À première vue, battre le Bayern Munich 5-4 semble être une démonstration offensive. Pourtant, en regardant le match de plus près, le PSG n’a jamais réellement pris le contrôle total. Même à 5-2, l’équipe parisienne semblait fragile, exposée, presque sous pression. Ce score flatteur masque une réalité : Paris a été efficace, mais rarement maître du tempo.
Le match des transitions, pas de la domination
Le PSG n’a pas imposé son jeu, il a exploité celui du Bayern. Les buts parisiens sont venus majoritairement de transitions rapides, profitant d’un bloc allemand très haut. Cela pose une question essentielle : Paris a-t-il gagné grâce à sa force… ou grâce aux failles adverses ? Le Bayern, malgré les buts encaissés, a souvent dicté le rythme avec le ballon. Ce paradoxe est frappant : une équipe peut marquer 5 buts… sans contrôler le match.

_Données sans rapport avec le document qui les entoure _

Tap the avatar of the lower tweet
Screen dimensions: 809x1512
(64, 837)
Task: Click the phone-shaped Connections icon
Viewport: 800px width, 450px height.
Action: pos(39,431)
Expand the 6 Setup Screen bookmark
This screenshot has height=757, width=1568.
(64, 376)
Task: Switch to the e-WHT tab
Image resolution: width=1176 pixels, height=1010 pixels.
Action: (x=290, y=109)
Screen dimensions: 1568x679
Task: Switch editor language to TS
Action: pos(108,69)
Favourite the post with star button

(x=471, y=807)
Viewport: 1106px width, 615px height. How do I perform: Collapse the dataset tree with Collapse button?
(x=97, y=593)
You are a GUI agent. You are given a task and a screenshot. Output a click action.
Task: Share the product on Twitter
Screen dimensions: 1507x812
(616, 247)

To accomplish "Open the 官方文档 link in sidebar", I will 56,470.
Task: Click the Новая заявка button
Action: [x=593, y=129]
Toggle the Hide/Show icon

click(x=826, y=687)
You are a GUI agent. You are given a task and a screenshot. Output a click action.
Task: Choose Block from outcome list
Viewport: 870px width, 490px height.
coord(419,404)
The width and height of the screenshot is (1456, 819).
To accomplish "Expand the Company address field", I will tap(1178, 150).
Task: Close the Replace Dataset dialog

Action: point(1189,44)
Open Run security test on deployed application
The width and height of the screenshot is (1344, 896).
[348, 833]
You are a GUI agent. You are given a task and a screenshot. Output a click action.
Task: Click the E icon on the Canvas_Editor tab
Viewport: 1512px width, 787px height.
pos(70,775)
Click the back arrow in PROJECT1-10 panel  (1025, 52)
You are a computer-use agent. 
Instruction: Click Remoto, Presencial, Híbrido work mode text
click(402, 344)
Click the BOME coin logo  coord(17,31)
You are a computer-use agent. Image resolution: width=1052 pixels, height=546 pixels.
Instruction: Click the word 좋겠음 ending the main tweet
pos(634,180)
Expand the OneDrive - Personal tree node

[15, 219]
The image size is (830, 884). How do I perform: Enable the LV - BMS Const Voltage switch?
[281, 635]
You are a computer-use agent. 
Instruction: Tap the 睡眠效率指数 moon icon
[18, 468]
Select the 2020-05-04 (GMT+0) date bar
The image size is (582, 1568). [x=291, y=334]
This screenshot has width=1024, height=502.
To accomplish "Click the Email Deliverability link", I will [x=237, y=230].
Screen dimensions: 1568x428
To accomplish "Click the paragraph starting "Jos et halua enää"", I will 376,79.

Une victoire fragile pour la suite
Ce type de victoire pose un problème pour le match retour. Car ce scénario n’est pas facilement reproductible. L’efficacité extrême affichée par le PSG est difficile à maintenir, surtout face à une équipe capable de corriger ses erreurs.
En réalité, ce 5-4 laisse plus d’incertitudes que de certitudes.
Paris a gagné, oui. Mais sans domination claire, cette victoire ressemble davantage à une opportunité saisie qu’à une supériorité installée.